Recentemente, facendo lezione, mi si è presentata nuovamente l’occasione di approfondire il discorso sull’atteggiamento di chi suona.
Quasi tutti gli esecutori hanno paura, in una forma o l’altra, di suonare in pubblico.
La paura più forte è quella di “perdersi”, cioè di non essere più presenti a ciò che si sta suonando, fino ad arrivare al blocco totale.
Tutti gli accorgimenti che adottiamo in fase di studio tendono a fortificare la memoria attraverso l’aumento della consapevolezza nei vari parametri musicali, il ritmo, la melodia, l’armonia, la strutturazione delle tensioni, ecc..
Tutto ciò è necessario, ma non è sempre garanzia di successo, né per ciò che riguarda la regolarità dell’esecuzione, né per il fatto che l’esecuzione stessa possa rappresentare, nella sua unicità e autenticità, un reale momento di arte.
Ho già parlato, in altri scritti, al riguardo, ma ora volevo affrontare il tema da un’altra angolatura, quella della gioia di suonare.
Quando preparo un brano da suonare in pubblico, ho bisogno di molto tempo.

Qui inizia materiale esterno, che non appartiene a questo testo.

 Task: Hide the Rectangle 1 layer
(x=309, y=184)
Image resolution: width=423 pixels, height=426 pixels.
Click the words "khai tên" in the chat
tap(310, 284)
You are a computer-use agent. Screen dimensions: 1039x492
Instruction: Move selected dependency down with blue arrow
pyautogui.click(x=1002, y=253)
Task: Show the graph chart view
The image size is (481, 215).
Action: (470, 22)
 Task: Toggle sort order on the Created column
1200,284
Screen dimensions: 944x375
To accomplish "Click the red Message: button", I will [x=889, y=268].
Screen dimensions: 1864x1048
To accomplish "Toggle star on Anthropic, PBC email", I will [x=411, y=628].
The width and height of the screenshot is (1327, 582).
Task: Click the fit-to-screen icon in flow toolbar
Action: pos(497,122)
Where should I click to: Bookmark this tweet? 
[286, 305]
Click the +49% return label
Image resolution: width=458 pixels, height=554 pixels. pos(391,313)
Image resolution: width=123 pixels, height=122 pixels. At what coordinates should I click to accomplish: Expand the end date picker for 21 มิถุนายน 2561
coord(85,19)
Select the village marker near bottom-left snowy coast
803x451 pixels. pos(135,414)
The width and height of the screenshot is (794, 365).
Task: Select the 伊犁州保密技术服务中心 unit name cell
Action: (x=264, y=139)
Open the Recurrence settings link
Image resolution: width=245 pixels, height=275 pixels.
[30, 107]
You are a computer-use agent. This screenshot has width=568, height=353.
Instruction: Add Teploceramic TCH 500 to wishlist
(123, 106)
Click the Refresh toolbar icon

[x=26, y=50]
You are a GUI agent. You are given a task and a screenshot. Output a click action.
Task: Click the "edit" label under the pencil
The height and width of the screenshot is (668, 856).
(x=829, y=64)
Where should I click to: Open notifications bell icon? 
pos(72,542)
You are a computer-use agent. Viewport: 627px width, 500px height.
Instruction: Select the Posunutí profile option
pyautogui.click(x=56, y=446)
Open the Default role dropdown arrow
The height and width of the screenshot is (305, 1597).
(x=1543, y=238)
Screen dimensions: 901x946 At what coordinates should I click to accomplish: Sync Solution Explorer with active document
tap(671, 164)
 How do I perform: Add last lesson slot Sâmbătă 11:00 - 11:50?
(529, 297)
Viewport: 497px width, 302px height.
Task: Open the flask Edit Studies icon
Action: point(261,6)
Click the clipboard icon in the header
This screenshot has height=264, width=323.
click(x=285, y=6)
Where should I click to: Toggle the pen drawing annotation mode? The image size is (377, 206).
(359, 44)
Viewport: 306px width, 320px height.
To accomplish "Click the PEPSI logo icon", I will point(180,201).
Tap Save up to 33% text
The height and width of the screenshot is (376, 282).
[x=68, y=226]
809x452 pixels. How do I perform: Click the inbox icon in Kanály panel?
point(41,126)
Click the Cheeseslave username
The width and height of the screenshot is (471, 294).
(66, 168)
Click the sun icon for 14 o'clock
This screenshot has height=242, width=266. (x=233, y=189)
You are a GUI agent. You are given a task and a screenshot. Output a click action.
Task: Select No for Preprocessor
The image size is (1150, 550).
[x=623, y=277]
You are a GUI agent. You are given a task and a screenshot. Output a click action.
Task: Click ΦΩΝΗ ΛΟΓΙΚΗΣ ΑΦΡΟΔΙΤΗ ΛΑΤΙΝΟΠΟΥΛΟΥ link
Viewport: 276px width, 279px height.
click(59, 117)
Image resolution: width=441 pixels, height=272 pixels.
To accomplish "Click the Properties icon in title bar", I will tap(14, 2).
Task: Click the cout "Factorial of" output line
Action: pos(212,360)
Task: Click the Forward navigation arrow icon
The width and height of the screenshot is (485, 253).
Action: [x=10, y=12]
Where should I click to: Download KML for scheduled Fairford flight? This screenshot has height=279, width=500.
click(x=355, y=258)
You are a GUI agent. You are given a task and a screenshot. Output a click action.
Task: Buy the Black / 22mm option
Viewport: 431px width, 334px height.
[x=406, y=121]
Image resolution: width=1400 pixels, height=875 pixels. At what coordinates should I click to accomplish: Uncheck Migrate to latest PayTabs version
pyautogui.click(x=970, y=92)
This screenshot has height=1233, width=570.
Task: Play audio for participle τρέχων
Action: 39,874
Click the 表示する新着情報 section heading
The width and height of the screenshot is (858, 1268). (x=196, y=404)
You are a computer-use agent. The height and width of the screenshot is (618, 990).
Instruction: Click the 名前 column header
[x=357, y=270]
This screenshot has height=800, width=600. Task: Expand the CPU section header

Questo perché non posso pensare di aver terminato lo studio finché non provo una particolare gioia, che è quella prodotta dalla percezione che ogni nota abbia un senso, che trovi la sua giusta collocazione, il giusto grado d’intensità.
Per arrivare a questo non basta conoscere “a mente” ogni suono, ma occorre trasformare il proprio corpo, ogni cellula, perché sia in sintonia con il significato che le relazioni fra le note comunicano.
A quel punto, ogni suono, libera tutta la sua potenzialità di armonici interni (il timbro, il colore di ogni suono si arricchisce), facilitando il legame con le famiglie di armonici dei suoni affini, creando ulteriori possibilità di nuove relazioni.
Non sempre si riesce, perché il cammino nella conoscenza e armonizzazione di sé è arduo, anche se costellato di momenti che hanno del miracoloso.
Durante le esecuzioni, può succedere di ricadere nell’assenza di Spirito, nella perdita di sé, fondamentalmente per l’emersione di parti di noi ancora rigide, i nostri blocchi animici, le nostre false credenze, che producono vari tipi di reazioni legate alla paura.
In questi casi è utile fare appello alla conoscenza strutturale del brano, alla tecnica, all’esperienza.
Tuttavia un buon modo di anticipare un nostro cedimento di fronte all’emersione della paura è l’attenzione verso la gioia che si sta provando, se scompare è segno che prima o poi ci perderemo.
È anche opportuno non scambiare la gioia con l’euforia, che è un’altra forma di perdita di sé.
Invece l’intima gioia che si prova nello scioglimento di ogni tensione egoica è la cartina di tornasole della nostra capacità di dare senso a ciò che facciamo.